See the discussion around `compute_posterior_p`
for more on how/why this is done in this way.

In [None]:
(barley_model_prior_samples["$\sigma$"] < 1).mean() + (barley_model_prior_samples["$\sigma$"] > 4).mean()

In [None]:
(barley_model_samples["$\sigma$"] < 1).mean() + (barley_model_samples["$\sigma$"] > 4).mean()

Note: determining something like this while running a $t$-test would have required
the elaboration of _another_ statistical test,
likely with additional assumptions.

But we were more interested in the difference of means.

In [None]:
f, ax = plt.subplots(figsize=(12, 6))

sns.distplot(barley_model_prior_samples["$\mu_1 - \mu_0$"], color="C0", label="prior");
sns.distplot(barley_model_samples["$\mu_1 - \mu_0$"], color="C2", label="posterior");
plt.legend();

Again,
even though we only observed a relatively small amount of data,
it's enough to massively change our prior,
since it reflected our state of very extreme ignorance.

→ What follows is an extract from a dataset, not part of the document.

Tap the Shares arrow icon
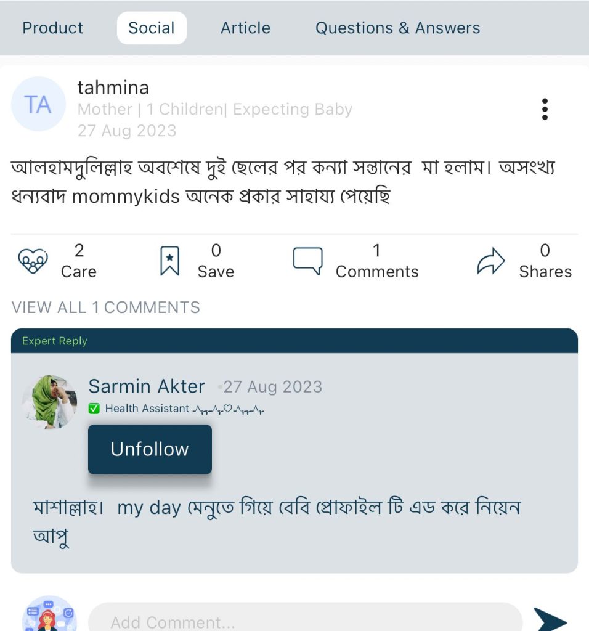tap(490, 261)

Just from visually inspecting these distributions,
we can draw some inferences.
For example, the difference in means is
very unlikely to be extremely large.

If we want to be more quantitative in our inferences,
e.g. if we'd like to infer whether the
mean of Variety B is higher, in order to drive a business decision,
we just need to check what the probability
of that claim is, under the posterior.

In [None]:
(barley_model_samples["$\mu_1 - \mu_0$"] > 0).mean()

Note that the resulting value is dramatically different from
what we had in the prior:
about 50-50 odds.

This experiment was very informative,
even if it wasn't definitive.

In [None]:
(barley_model_prior_samples["$\mu_1 - \mu_0$"] > 0).mean()

Notice what is being done here,
and how it is similar to the qualitative form of inference:
we are checking whether the inference we wanted to draw
was true on each sample,
and then calculating the fraction of samples on which it was true.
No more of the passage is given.